Taking the line with "Task: Select the LoadBalancer access type" as the first, copy every line through the end of the records below exactly. Do not include pictures.

● ● ● ● ●

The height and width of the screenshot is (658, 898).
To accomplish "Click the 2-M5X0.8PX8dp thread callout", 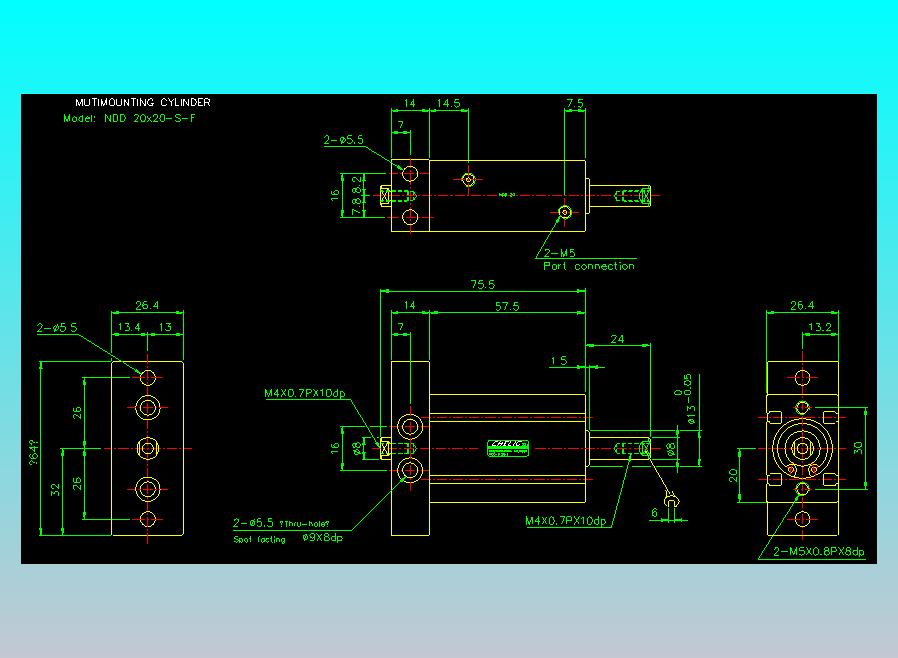I will coord(818,551).
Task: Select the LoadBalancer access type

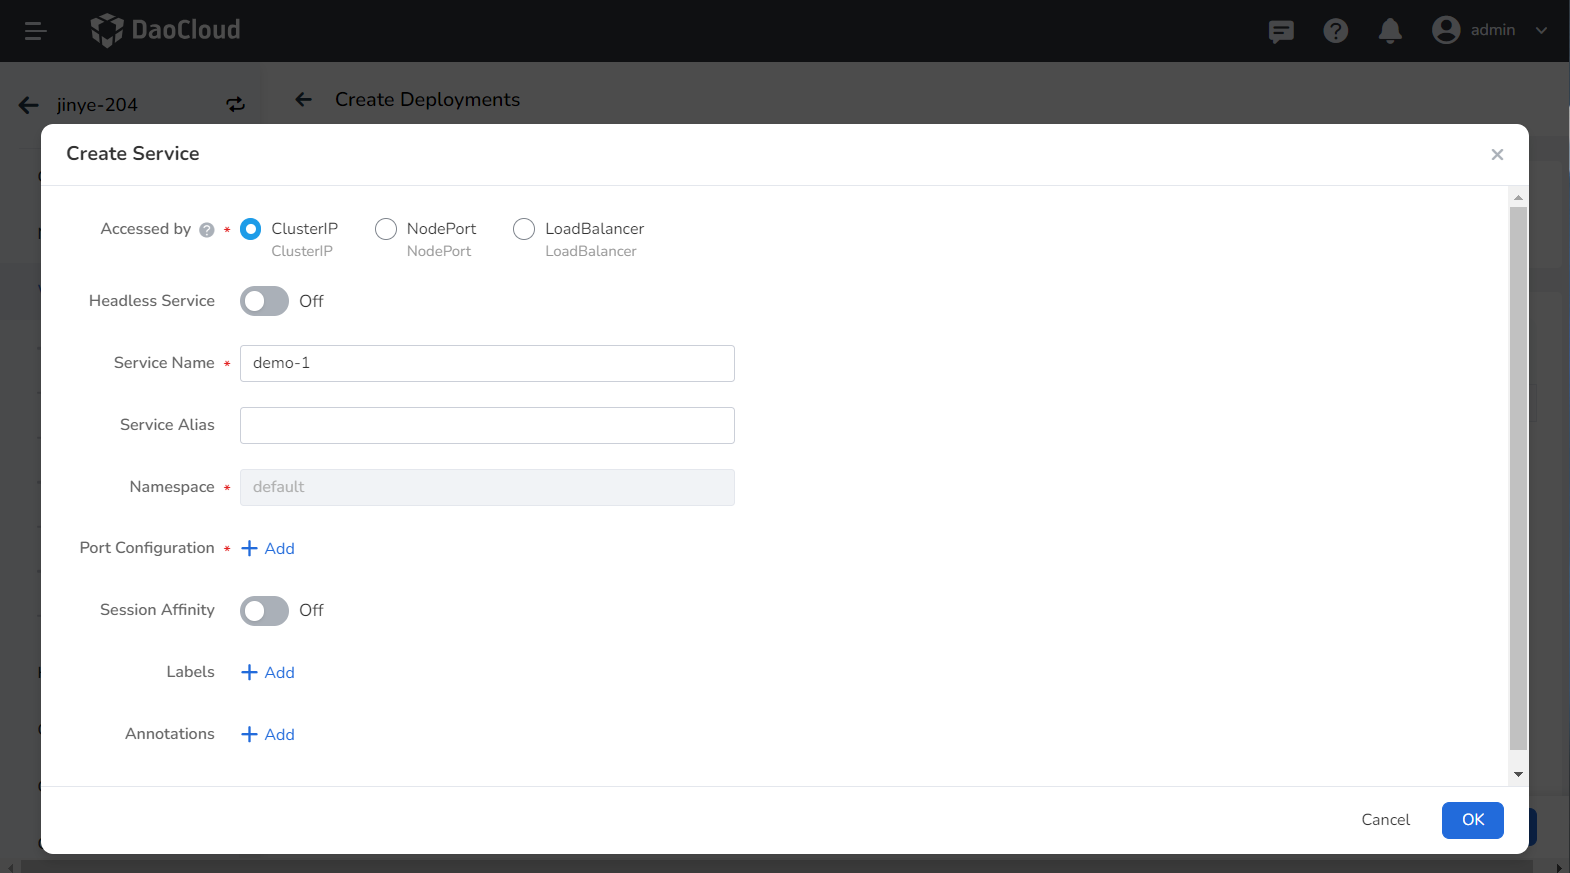Action: coord(524,229)
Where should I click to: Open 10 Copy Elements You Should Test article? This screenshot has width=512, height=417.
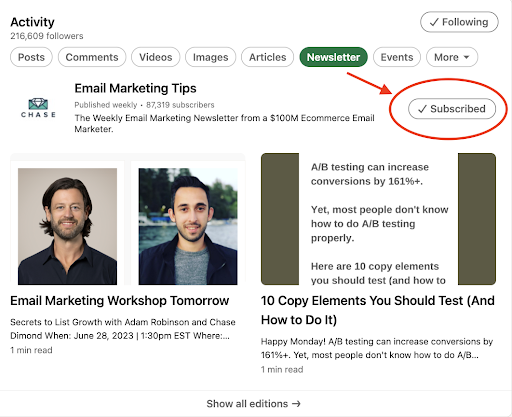pos(378,310)
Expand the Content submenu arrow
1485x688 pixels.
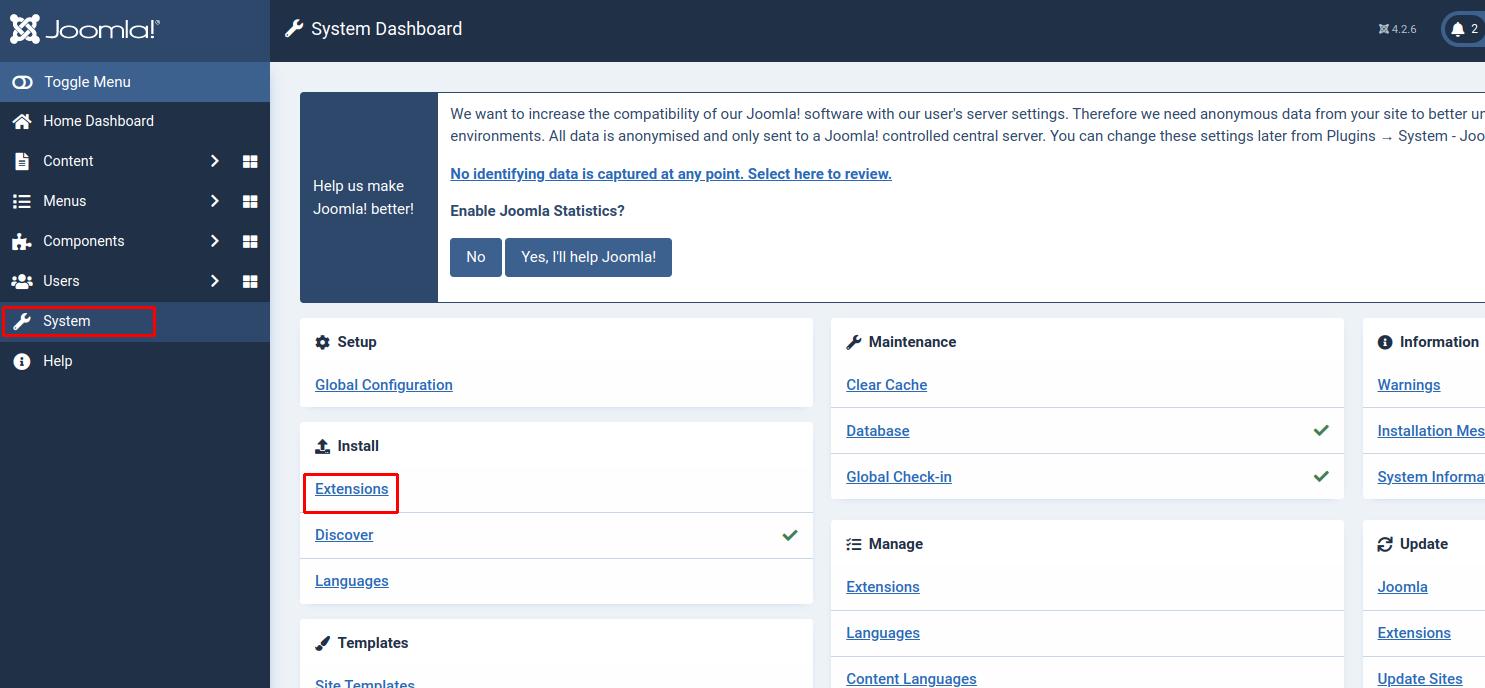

● ● ● ● ●

### Exercise response
Task: Select the LoadBalancer access type

Action: coord(524,229)
Where should I click to: Open 10 Copy Elements You Should Test article? This screenshot has width=512, height=417.
pos(378,310)
Expand the Content submenu arrow
1485x688 pixels.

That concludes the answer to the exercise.